16. The computer-implemented method of claim 15, further comprising determining the combined student-regularized teacher output logits utilizing an interpolation of the output logits from the teacher machine learning model and the historical output logits from the student machine learning model.

17. The computer-implemented method of claim 15, further comprising, prior to utilizing the retrospective knowledge distillation loss:

determining a knowledge distillation loss utilizing the output logits from the teacher machine learning model and prior output logits from the student machine learning model; and

learning prior parameters of the student machine learning model utilizing the knowledge distillation loss.

18. The computer-implemented method of claim 15, further comprising identifying the historical output logits from the student machine learning model from a historical time step of the student machine learning model.

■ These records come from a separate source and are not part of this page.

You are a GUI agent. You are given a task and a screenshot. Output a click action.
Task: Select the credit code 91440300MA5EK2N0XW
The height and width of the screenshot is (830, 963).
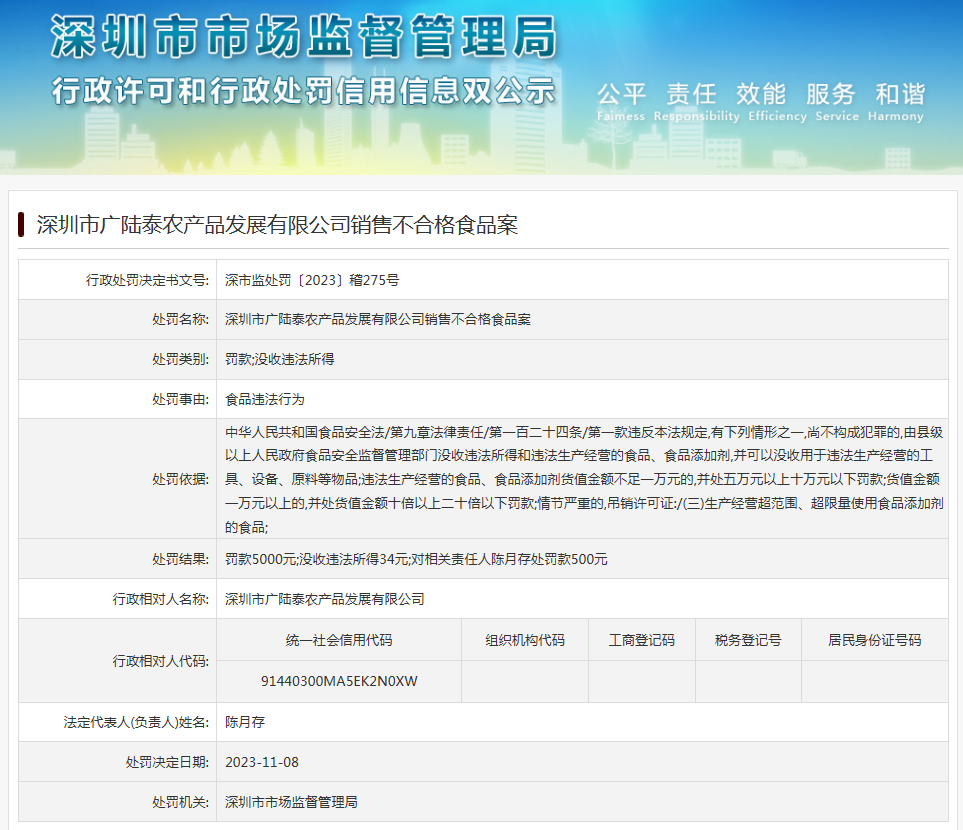[338, 681]
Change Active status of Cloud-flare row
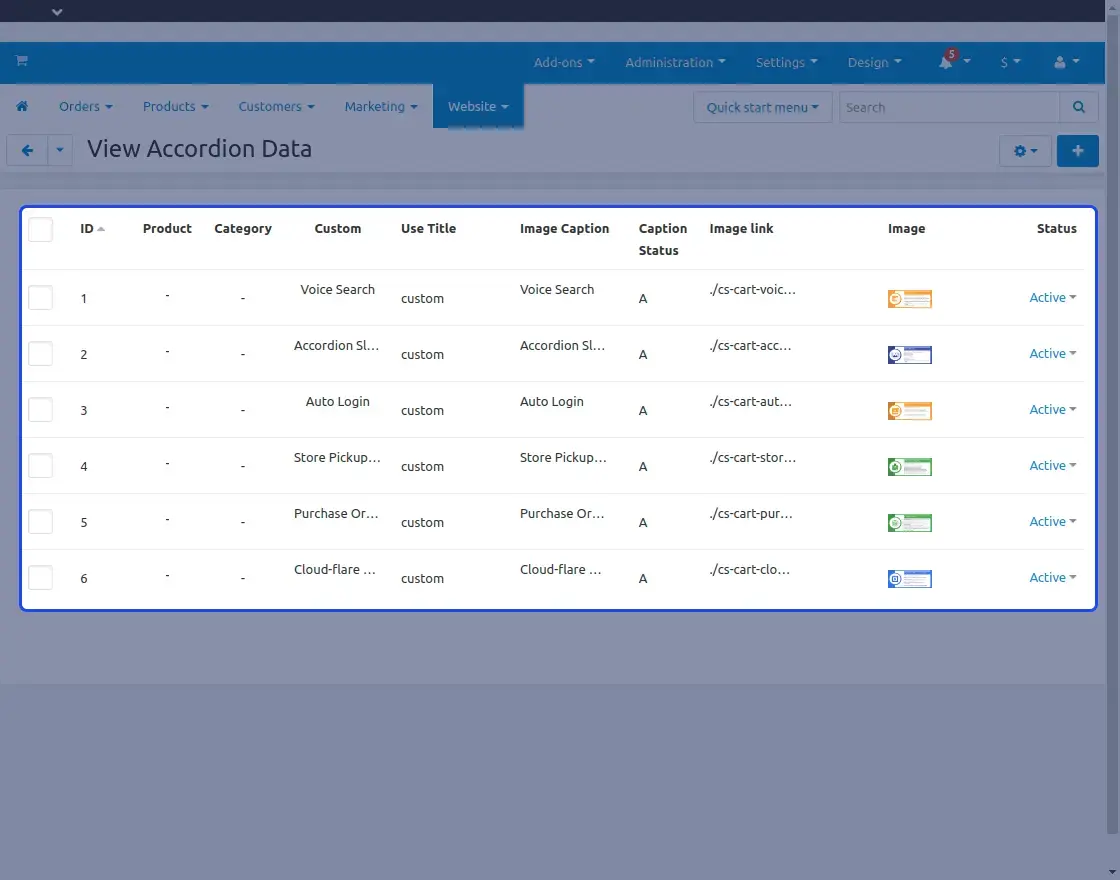This screenshot has height=880, width=1120. tap(1052, 578)
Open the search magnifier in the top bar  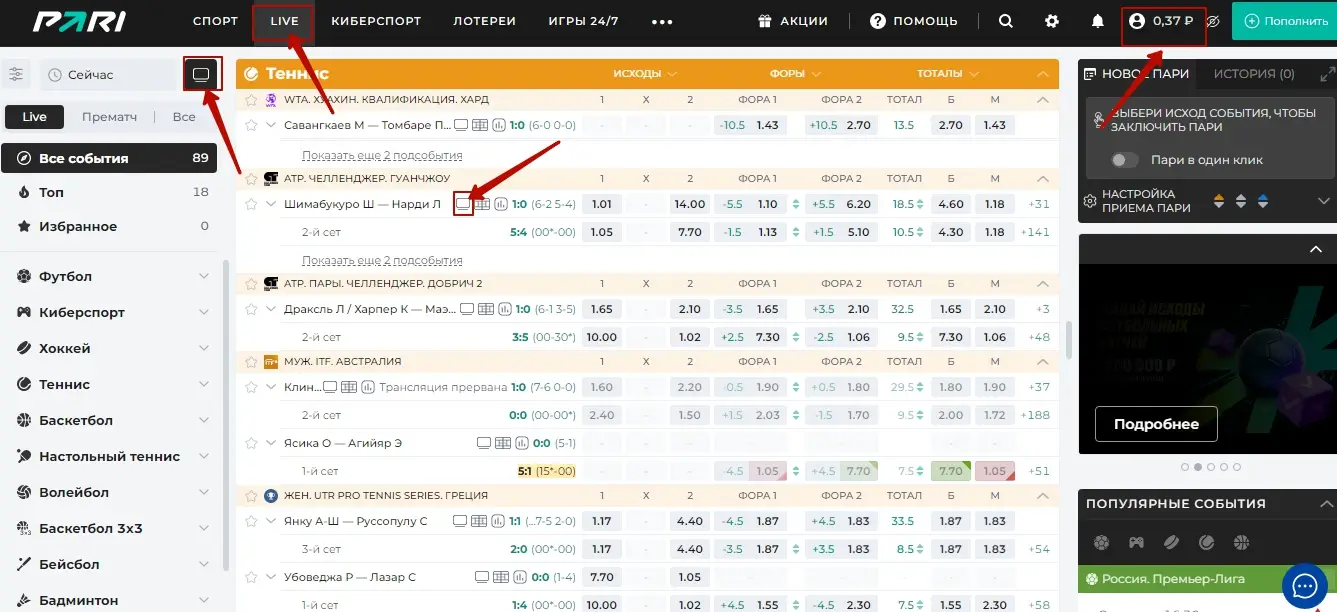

19. The computer-implemented method of claim 18, further comprising:

identifying additional historical output logits from the student machine learning model from an additional historical time step of the student machine learning model utilizing a checkpoint-update frequency value, wherein the additional historical time step occurs after the historical time step;

determining an additional retrospective knowledge distillation loss from additional output logits from the student machine learning model and additional combined student-regularized teacher output logits determined utilizing the output log its from the teacher machine learning model and the additional historical output logits from the student machine learning model; and

learning additional parameters of the student machine learning model utilizing the additional retrospective knowledge distillation loss.

20. The computer-implemented method of claim 15, further comprising:

determining a student loss utilizing the output logits from the student machine learning model and ground truth data; and

learning the parameters of the student machine learning model utilizing a combination of the student loss and the retrospective knowledge distillation loss.